Faculty Lives in Public Service
Throughout the year, the Office of Public Interest and Pro Bono sponsors "Faculty Lives in Public Service," a lunch speaker series that offers students an opportunity to meet and listen to the stories of faculty who have held positions in government or non-profit organizations, participated in pro bono opportunities, or used their scholarship for public service. In 2010, we have heard from Professor James Coleman, Professor Lisa Griffin, and Professor Jim Cox. Their talks are featured below.
Professor Jim Cox
"Inside the Professor's Studio" Interview from March 22, 2010
Professor Lisa Griffin
"Inside the Professor's Studio" Interview from February 24, 2010
Professor James Coleman
"Inside the Professor's Studio" Interview from January 13, 2010
Professor Bill Brown
"Inside the Professor's Studio" Interview from February 1, 2011
Professor Kathy Bradley
"Inside the Professor's Studio" Interview from February 28, 2011
Professor Jedediah Purdy
"Inside the Professor's Studio" Interview from April 12, 2011
In the past, some of our featured faculty speakers have been:
- Professor Carolyn McAllaster on her inspiration for starting Duke's AIDS Legal Assistance Project and the valuable service it provides for a highly stigmatized, largely indigent segment of the population.

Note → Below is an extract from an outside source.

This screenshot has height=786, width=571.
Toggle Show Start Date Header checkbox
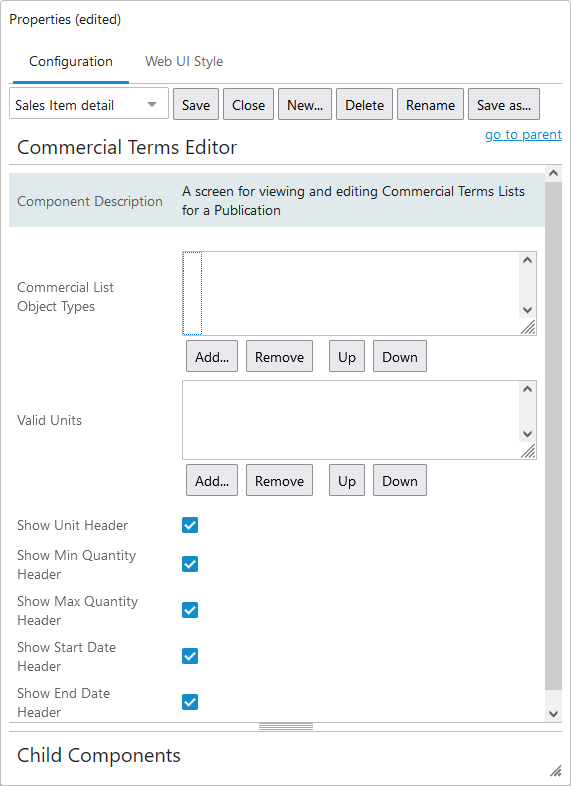tap(190, 656)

- Professor Jonathan Wiener on his public service work addressing climate change and other health and environmental risks. He helped organize the Americorps National Service program in 1993 and has held many other government and service positions.
- Professor Michael Tigar on his representation of controversial, high-profile criminal defendants and how law students can begin immediately to promote the ideals of the justice system. Past clients, many of whom Tigar represented as court-appointed counsel or pro bono, have included: Lynne Stewart (NY defense attorney representing "the Blind Shiek" in the 1993 World Trade Center bombing case and herself convicted of aiding a terrorist organization); Terry Nichols (Oklahoma Federal Building bombing defendant); Angela Davis (Black Panther Party activist once placed on FBI's Most Wanted list, now a professor); John Demjanjuk (convicted of Nazi war crimes in the U.S., deported, exonerated in Israel, returned to the U.S., sentence overturned, charged for a different set of Nazi war crimes, convicted, and deported to Ukraine); the Chicago Seven (acquitted of conspiring to incite rioting at the 1968 Democratic National Convention); H. Rap Brown (Black Panther Party activist - riot and arson charges - coined the phrase "Burn Baby Burn!"); John Connally (former Texas governor acquitted of accepting a $10,000 bribe to regulate dairy prices); and Kay Bailey Hutchison (current U.S. Senator, acquitted of records tampering as the Texas State Treasurer).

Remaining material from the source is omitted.